In central Asian tribal societies, the yurt was the center of family life, the primordial shelter, and its use was regulated by numerous rules. Those rules were based on a strong symbolic system linked with their vision of the cosmos. Failure to follow those rules can have negative feedback on the life of the family and community.
The rules are from pre-Islamic times and were retained after Islam came into those countries. Pre-Islamic beliefs were animist and shamanistic, using many superstitions and prophylactic practices and objects to oppose the “evil eye” and other negative spirits. So, the yurt was protected with numerous devices that were also elements of decoration. As the main production of nomadic peoples in central Asia was sheep, wool is the basis of the yurt covering (felt) and of the different artifacts made by women: utilitary weavings (covers, bags, cradles, bands for the yurt) and prestige weavings (the bridal trousseau, pieces for the bride’s palanquin, trappings for the horses, etc.).

The designs of those artifacts are adapted to their uses, either because the weavings require a special technique (warp faced weavings for the bands that are subjects to longitudinal stress, for example) that is compatible with only certain design elements or because the use requires a particular symbolic vocabulary drawn for prophylactic purposes.
Weaving has two other purposes in nomadic tribal community: it attests to the skill of the women, and the weavings are group markers. The latter may explain the conservatism in the motifs. The natural drift within a tribal group through the transmission from mother to daughter that causes design evolution is very slow in Turkmen groups; there are no major design differences between what are believed to be 17th and 19th century chuvals. When a group is defeated, its specific design disappears even if there are many people left (Salor, for example). This situation has rapidly changed since the middle of the 19th century due to the opening of the occidental market (the introduction of a railway into the Merv area, for example). Skill as a weaver can be also a criterion influencing choice of a wife, although it is likely that marriages were arranged at the clan or family level. And the pressure would have been heavy on the girl's shoulders for being a weaver of whom the clan or family would be proud. This pressure surely increased when weaving rugs became a significant source of income at the time of market evolution.
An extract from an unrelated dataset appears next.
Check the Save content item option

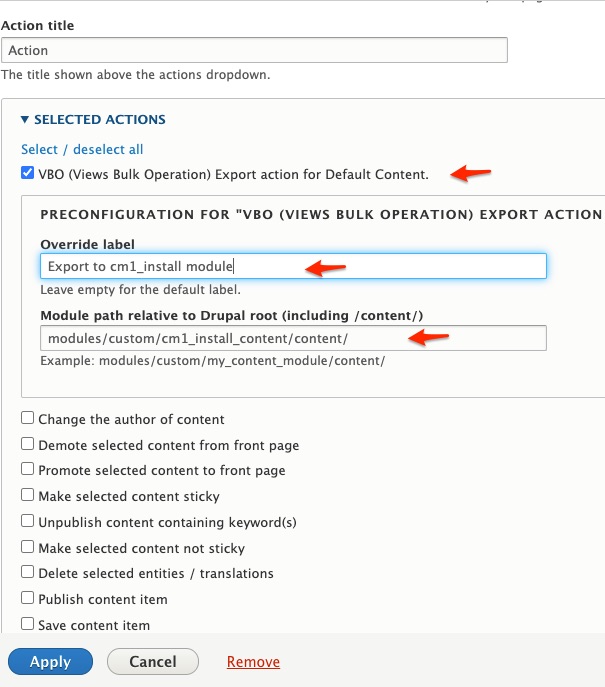28,623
Weaving dowry pieces was certainly the top of the weaver’s life. In traditional societies, the wedding is the most important point of the family life; it is the insurance of the family continuity, the hope of new opulence, the opportunity of new alliances, the venue for displaying the wealth of the family or clan. But the wedding has also an element of danger: birth could easily turn to death: of the baby or of the mother. Death of the mother has a dramatic impact on the family continuity. This is why dowry pieces were heavily charged with prophylactic power that struggled against the evils that might ruin the family. This is not peculiar to Turkmen; similar processes are common in many societies. But the Turkmen developed trousseau weaving to the level of art.
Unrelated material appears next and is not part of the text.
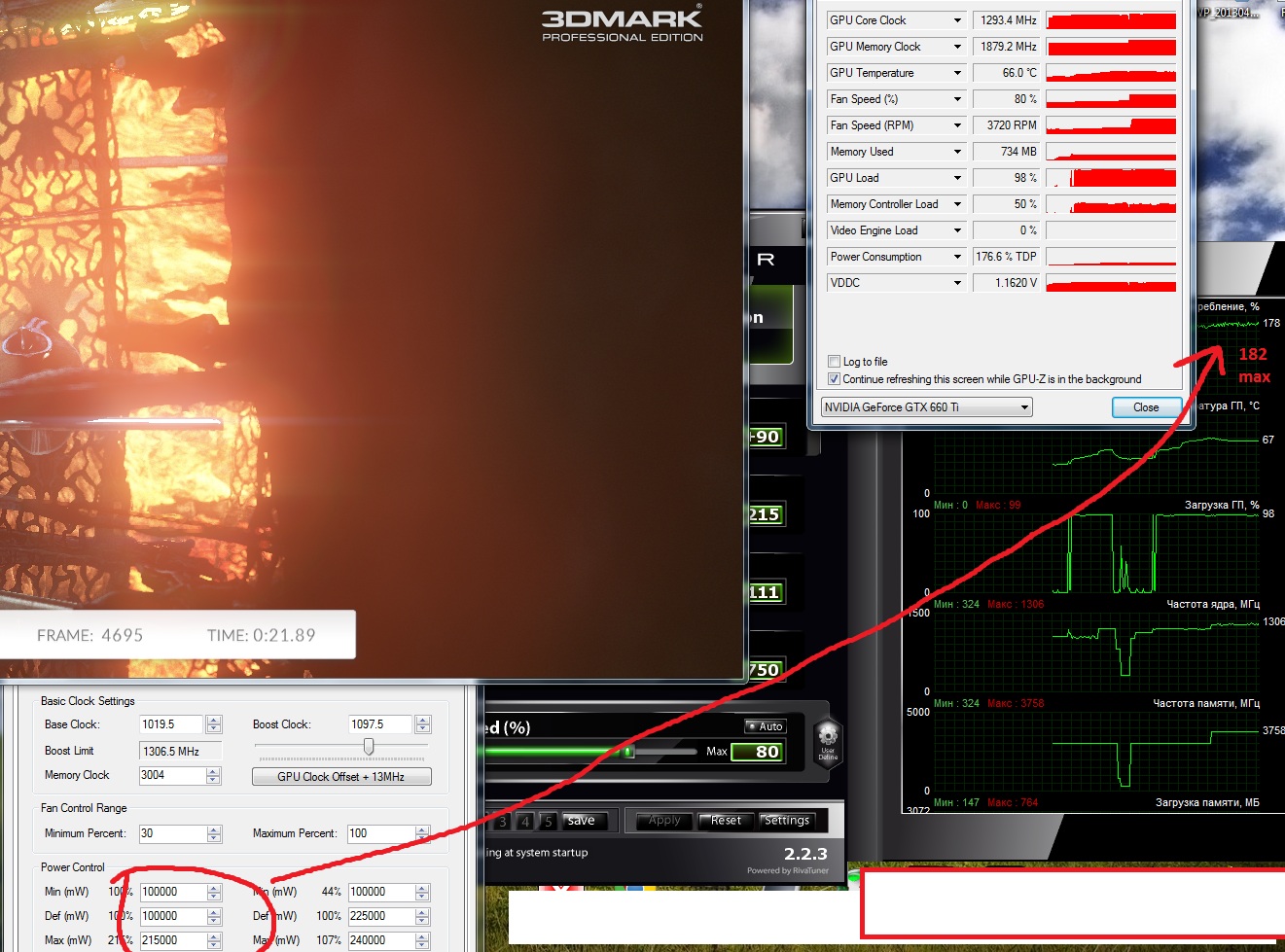This screenshot has width=1285, height=952.
Task: Select profile slot 5 in Afterburner
Action: pyautogui.click(x=548, y=822)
Moshkova held that Turkmen products traditionally have guls that are group markers (with exceptions; for example, the tauk nuska gul is trans-tribal), and that there are guls for chuvals and guls for main carpets. These theses should be examined under the light of more recent rug studies.
Unlike bags and carpets, ensi never use guls, even when they aren't in the standard hatchli layout. Ensis generally follow a scheme that can be encountered with variations among all the Turkmen groups, although some are not in this standard layout; for example some Yomut ensis or “ikat design” Ersari ensi with overall field design. The standard ensi layout is oriented with a top and a lower part. This is principally due to the door function and the supposed vertical display. The layout is symmetrical with a vertical axis. This axis is generally a kind of pole with an horizontal bar and this cross (hatchli) divides the central field into four parts. In the great majority of ensis, those four panels are decorated with repeated motifs named kush (bird) or insi kush (face to face birds). Yomut ensis do not generally include kush motifs, although some do.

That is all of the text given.